### Task to complete
Your task is to copy the stretch of lines in the records below that begins with the line containing "Instruction: Open the" and ends with the line containing "The width and height of the screenshot is (1085, 556).", exactly as written, with nothing added.

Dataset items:
· · · · ·

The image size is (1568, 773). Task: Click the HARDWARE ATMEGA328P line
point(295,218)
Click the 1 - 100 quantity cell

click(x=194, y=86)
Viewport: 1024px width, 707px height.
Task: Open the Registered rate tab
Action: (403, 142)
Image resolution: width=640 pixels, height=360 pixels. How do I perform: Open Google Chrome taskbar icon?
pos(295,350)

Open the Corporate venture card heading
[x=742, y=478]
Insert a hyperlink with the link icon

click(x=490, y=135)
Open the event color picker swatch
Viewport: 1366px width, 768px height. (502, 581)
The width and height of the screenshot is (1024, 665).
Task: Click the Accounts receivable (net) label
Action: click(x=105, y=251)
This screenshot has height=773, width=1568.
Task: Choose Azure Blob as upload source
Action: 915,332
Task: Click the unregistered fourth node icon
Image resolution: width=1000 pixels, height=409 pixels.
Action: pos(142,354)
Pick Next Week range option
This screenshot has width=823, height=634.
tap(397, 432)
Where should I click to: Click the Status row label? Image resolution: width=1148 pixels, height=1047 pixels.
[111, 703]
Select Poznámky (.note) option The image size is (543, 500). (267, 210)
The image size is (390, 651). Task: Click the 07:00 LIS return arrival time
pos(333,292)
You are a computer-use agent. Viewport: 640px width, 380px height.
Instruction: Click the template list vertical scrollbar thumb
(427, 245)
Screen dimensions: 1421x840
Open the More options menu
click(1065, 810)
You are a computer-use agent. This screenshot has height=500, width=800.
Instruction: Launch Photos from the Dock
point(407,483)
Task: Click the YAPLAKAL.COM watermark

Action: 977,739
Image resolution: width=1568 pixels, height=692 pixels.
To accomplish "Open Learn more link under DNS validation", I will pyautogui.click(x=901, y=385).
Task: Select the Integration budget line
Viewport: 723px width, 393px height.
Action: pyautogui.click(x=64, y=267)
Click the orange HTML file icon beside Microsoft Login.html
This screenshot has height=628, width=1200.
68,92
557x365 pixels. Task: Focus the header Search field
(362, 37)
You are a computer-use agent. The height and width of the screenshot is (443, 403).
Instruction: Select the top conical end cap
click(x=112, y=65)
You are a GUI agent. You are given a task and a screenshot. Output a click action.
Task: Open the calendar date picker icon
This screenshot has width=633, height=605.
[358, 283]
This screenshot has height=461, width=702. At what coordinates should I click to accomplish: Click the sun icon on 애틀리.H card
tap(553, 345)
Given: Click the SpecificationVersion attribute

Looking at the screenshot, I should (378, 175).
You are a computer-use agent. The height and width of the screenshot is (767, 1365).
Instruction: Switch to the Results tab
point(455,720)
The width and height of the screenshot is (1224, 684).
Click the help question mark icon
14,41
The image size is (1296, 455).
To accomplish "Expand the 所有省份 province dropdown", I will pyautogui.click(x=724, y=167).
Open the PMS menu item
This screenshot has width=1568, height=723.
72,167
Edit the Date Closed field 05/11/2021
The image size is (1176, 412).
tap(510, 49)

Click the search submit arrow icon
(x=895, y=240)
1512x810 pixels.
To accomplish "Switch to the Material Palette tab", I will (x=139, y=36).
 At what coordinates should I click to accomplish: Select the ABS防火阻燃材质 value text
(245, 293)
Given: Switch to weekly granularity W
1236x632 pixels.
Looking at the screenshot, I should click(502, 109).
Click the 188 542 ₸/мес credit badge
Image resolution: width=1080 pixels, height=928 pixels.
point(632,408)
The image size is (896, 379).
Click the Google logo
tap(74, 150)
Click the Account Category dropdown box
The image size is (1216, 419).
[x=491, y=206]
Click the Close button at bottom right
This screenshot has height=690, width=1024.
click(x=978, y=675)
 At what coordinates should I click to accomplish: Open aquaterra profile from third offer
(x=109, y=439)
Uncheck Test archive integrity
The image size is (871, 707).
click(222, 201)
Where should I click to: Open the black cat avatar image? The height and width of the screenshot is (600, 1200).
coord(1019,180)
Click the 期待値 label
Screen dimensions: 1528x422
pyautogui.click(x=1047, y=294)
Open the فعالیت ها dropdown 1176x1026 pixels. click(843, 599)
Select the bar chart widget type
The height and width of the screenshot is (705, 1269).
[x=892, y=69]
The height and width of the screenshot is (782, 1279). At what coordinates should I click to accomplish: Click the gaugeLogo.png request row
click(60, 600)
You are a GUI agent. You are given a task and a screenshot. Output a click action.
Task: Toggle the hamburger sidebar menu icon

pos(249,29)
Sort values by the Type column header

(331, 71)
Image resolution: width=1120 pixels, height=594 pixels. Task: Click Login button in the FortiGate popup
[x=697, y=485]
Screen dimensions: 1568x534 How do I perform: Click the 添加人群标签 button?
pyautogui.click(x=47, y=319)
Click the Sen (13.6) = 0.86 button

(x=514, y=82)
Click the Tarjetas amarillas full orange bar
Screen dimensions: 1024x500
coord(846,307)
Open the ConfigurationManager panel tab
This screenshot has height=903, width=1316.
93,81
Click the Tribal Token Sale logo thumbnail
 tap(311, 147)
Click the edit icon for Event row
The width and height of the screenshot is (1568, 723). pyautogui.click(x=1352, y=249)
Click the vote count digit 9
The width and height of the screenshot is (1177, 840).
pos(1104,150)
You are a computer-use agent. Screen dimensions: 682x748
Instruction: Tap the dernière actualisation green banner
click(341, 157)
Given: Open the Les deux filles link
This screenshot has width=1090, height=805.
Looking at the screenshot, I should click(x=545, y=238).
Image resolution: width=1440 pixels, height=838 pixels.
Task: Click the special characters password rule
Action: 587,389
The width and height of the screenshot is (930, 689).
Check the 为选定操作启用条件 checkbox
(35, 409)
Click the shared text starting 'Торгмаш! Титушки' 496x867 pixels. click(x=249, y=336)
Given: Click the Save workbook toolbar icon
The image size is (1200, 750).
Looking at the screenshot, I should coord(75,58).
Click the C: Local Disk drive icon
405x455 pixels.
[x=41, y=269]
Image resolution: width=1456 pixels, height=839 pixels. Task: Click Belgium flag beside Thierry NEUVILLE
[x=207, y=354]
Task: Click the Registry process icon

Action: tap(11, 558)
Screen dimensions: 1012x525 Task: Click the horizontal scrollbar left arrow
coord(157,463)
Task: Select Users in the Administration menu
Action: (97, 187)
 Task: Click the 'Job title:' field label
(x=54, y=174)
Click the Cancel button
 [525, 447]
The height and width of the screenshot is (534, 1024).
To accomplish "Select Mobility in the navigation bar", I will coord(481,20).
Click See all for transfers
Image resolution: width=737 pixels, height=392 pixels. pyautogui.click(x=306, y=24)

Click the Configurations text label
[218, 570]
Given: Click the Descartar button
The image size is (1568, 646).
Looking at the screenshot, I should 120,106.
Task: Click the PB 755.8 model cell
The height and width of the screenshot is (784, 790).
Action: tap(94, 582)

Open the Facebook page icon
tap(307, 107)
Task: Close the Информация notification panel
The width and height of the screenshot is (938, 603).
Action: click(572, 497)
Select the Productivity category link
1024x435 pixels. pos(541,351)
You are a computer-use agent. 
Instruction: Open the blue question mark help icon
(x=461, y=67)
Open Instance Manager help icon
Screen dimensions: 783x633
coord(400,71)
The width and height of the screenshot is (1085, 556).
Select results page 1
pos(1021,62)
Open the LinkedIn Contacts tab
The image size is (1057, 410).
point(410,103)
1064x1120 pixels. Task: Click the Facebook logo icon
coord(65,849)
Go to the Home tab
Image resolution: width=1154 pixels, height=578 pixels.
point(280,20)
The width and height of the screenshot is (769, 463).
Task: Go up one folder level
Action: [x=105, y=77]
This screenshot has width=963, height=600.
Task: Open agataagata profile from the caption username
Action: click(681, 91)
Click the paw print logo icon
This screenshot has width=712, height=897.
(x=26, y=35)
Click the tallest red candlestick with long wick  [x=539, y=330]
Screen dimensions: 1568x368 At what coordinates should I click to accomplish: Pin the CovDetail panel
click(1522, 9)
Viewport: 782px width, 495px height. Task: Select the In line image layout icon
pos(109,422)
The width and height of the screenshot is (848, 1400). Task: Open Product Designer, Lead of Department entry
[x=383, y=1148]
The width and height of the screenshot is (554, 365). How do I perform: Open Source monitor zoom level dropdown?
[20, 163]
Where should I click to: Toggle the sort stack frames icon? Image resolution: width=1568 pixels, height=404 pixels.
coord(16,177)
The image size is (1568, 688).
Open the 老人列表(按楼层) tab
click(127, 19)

· · · · ·

### Solution to this task
Instruction: Open the blue question mark help icon
(x=461, y=67)
Open Instance Manager help icon
Screen dimensions: 783x633
coord(400,71)
The width and height of the screenshot is (1085, 556).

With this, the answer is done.